Era a ponta terminal de comprido slogan revolucionário, clamando pela eliminação moral e física do ditador. E até que não era tão radical assim. Se o fosse, estaria invertido para o "Esfola! Mata!", mais cruel do que o outro, que primeiro matava e depois esfolava. Esfolando ainda vivo e depois matando, o déspota sofreria mais, pagando devidamente os crimes cometidos contra o povo.
Acontece que um dos integrantes da passeata, que sofria de asma ou das vias respiratórias, cansou-se antes dos demais e, para poupar os pulmões, passou a gritar apenas "Mata!", economizando o "Esfola!" para outra ocasião. Achava que assim estava fazendo o seu dever libertário, o importante era matar o tirano, o esfolar seria um castigo suplementar, sem dúvida merecido, mas inútil em termos de castigo.
Um manifestante que estava ao seu lado percebeu a mudança no grito de guerra do companheiro. Ignorando a asma e o problema nas vias respiratórias do colega de partido e de luta, tomou aquela economia verbal como diminuição no nível de radicalismo que a situação exigia. Terminada a passeata e cumprindo o parágrafo único de um artigo do estatuto do Movimento Pró-Libertação do Povo Tal, apresentou-se à sua Comissão Executiva e comunicou que o companheiro, durante a marcha, desfigurara a palavra de ordem que todos gritavam, limitando-se apenas ao "Mata!", mas omitindo o "Esfola!"
Não se tratava de um dissidente, uma vez que a situação não comportava alas e correntes contra a ditadura. Logo se tratava de um agente provocador infiltrado nas hostes da libertação, provavelmente um elemento da Polícia Secreta de Salvação do Estado, que estava em toda a parte, patrulhando o bom comportamento dos cidadãos.
Apresentado à Comissão Executiva, o assunto foi encaminhado à Comissão de Ética e depois à Assembléia Geral. Por unanimidade, chegaram à sentença da expulsão sumária sem direito de defesa. E, como o estatuto previa que para esses casos haveria pena de morte, o sujeito foi eliminado em seu quarto de pensão quando, após uma crise de asma, acionava aquela bombinha para respirar melhor.

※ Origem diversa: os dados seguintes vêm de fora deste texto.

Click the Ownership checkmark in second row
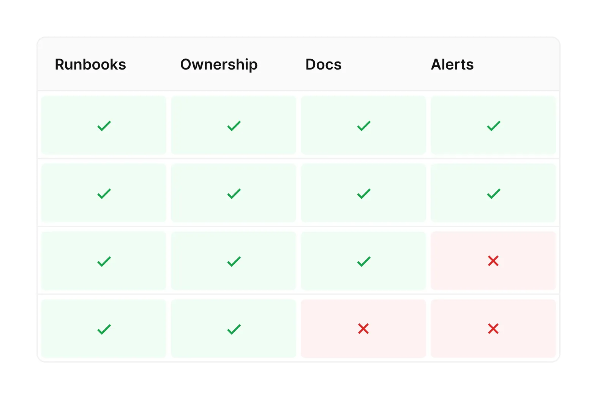The height and width of the screenshot is (399, 597). point(234,194)
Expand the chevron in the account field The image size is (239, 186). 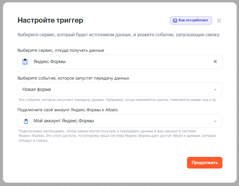click(215, 121)
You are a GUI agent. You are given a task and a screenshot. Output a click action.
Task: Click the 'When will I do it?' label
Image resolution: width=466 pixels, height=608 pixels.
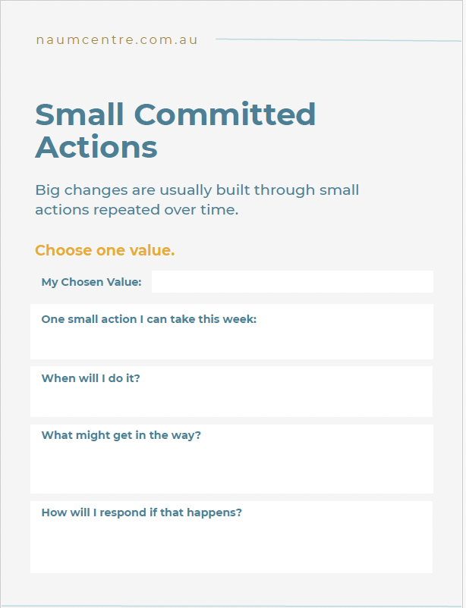coord(90,378)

Pode até parecer um conto de George Orwell ou um delírio pessoal do cronista, mas, tirante um ou outro pormenor irrelevante, como o da asma (o sujeito na realidade não sofria de asma, sofria de rinite na fossa nasal esquerda), garanto que a história é verdadeira, ocorrida num país da América Latina, mais exatamente do Cone Sul, no terço final do século 20.
Com pequenas variantes, a fúria radical de qualquer causa, boa ou má, produz casos iguais. Lembro as feministas que, durante o regime de Pinochet, no Chile, incitavam as mulheres a se recusarem ao orgasmo. Como a fêmea podia gozar sabendo que um ditador sanguinário sufocava um povo? Ter direito ao orgasmo, buscá-lo com todas as energias de seu aparelho sexual, era uma prova de alienação, uma falta de solidariedade para com os oprimidos, um apoio consciente à tortura e ao sacrifício dos mártires.

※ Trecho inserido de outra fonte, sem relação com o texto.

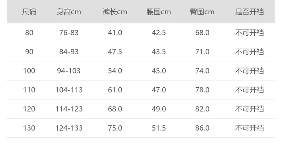Image resolution: width=281 pixels, height=153 pixels.
Task: Select the pants length 61.0 cell
Action: click(115, 90)
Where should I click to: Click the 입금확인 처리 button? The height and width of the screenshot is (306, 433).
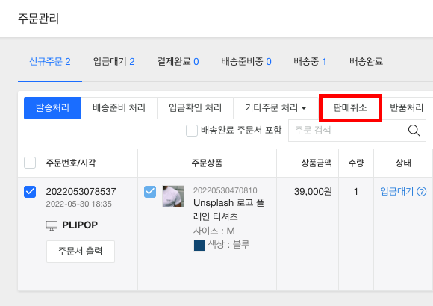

Grandes causas, grandes equívocos. Durante a Segunda Guerra Mundial, os mais exaltados se recusavam a ouvir Beethoven e Wagner -sendo que este último, sendo o anti-semita que foi e compositor preferido de Hitler, até hoje é patrulhado por alguns círculos radicais.

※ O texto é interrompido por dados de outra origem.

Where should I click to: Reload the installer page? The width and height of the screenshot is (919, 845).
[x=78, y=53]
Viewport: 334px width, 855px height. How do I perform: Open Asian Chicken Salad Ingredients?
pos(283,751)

Na atual invasão do Iraque, a opinião pública mundial ficou contra os Estados Unidos -e ficou bem. O massacre promovido pelo Departamento de Estado, pelo Pentágono, pela CIA e pessoalmente pelo presidente George W. Bush, ficará como um dos crimes mais hediondos deste início de século, fazendo contraponto ao atentado do 11 de setembro de 2001, que foi a ação pessoal e até agora isolada de um grupo de terroristas. No ataque ao Iraque, expressa-se um Estado terrorista que deseja se impor pela força na comunidade internacional. O que distingue os dois crimes é a dimensão técnica, não o resultado final, lamentável nos dois casos.
Tudo bem. Joguemos pedras em Osama bin Laden, em George W. Bush e em seus falcões sanguinários. Mas não vamos deixar de ouvir Gershwin, Cole Porter, Jerome Kern, Nacio Herb Brown, suspirar pelas pernas de Cyd Charisse, apreciar o corpo escultural de Demi Moore e rir das piadas de Woody Allen.